That's a pretty broad question - there are lots of microcontroller architectures out there.
I can start answering it by telling you that most microcontrollers use what is known as a "Harvard architecture", which means that program space and data space are on different internal memory buses. This is a speed optimization which allows instructions and data to be accessed in parallel (i.e., simultaneously). It also means that the processor cannot execute instructions from data space.
Desktop and other general-purpose computers typically use what is known as a "Von Neumann architecture", which has a single address space for both instructions and data.
Von Neumann architectures are much more flexible, and so they are well-suited to general computing where many different programs can be loaded and executed dynamically. But they are also subject to errors caused by bugs which lead to the execution of data as instructions. Viruses exploit this weakness by disguising their code as data and then causing the processor to execute it.

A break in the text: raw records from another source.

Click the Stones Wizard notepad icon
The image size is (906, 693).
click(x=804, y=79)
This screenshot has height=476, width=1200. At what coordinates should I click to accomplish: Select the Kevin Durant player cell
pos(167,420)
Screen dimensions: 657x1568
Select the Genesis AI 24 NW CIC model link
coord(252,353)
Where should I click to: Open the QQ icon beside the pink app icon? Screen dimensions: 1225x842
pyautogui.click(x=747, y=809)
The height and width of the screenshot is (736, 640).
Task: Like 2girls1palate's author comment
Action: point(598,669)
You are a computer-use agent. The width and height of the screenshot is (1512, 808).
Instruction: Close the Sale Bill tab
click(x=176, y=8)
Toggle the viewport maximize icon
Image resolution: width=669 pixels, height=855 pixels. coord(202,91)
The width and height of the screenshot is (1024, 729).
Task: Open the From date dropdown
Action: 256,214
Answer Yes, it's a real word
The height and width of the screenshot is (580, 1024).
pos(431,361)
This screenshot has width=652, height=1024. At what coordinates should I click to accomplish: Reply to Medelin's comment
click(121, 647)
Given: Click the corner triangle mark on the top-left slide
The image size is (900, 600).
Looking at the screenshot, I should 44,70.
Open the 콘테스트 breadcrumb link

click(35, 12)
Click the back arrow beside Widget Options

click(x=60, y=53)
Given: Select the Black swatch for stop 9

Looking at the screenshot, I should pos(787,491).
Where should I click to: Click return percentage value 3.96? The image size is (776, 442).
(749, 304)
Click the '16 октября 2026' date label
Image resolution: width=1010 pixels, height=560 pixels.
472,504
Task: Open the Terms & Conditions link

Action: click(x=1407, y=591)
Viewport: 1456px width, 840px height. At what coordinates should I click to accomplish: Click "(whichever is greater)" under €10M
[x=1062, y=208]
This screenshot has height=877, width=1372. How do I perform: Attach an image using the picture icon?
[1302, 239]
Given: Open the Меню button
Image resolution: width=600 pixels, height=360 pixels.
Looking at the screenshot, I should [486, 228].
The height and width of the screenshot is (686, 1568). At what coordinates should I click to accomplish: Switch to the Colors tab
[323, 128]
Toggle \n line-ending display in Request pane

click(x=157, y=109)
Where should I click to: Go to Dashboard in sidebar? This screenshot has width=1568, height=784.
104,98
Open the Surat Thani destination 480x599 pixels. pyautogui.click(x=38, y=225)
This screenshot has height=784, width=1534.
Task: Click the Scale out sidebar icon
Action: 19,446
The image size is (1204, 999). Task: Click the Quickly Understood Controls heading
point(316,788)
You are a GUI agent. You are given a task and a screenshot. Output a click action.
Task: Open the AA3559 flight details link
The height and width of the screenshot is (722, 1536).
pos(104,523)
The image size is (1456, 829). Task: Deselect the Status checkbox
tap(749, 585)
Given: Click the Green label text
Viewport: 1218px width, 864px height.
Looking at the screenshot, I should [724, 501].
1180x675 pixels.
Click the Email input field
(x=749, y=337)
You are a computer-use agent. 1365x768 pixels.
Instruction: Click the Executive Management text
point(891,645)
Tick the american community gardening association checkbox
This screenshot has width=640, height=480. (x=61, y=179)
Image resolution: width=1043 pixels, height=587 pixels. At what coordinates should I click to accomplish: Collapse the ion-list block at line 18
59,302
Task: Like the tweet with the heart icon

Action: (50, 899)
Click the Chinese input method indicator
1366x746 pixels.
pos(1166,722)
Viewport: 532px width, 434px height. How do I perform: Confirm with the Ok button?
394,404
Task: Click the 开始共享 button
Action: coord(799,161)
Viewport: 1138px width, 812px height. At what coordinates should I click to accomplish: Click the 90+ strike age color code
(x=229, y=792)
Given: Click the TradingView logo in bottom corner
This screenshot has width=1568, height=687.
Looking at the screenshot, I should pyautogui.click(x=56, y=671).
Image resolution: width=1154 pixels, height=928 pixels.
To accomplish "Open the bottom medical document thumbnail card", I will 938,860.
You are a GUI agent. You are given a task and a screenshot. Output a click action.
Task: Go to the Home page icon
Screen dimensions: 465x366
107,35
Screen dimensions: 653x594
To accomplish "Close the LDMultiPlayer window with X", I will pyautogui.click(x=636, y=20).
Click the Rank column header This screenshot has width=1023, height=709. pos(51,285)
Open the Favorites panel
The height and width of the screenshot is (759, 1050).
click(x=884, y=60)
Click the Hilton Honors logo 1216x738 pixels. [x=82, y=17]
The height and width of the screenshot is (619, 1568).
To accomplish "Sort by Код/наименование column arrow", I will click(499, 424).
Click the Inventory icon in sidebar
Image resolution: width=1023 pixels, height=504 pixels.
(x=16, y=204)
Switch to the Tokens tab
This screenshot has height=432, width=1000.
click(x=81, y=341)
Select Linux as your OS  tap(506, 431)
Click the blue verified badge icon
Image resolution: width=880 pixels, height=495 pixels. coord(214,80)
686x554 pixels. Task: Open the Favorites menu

Microcontrollers, on the other hand, are not intended for general computing. They are designed to be embedded in a purpose-built device, and committed to a specific set of tasks. Harvard architectures are well-suited to this, since a non-volatile, read-only program space is highly desirable - programming errors (or viruses) cannot modify or damage the program, power failures cannot erase the program, etc.
There are far too many microcontrollers for me to catalog, but off the top of my head I can tell you that the Atmel AVR family and the Intel 8051 family are both Harvard architecture.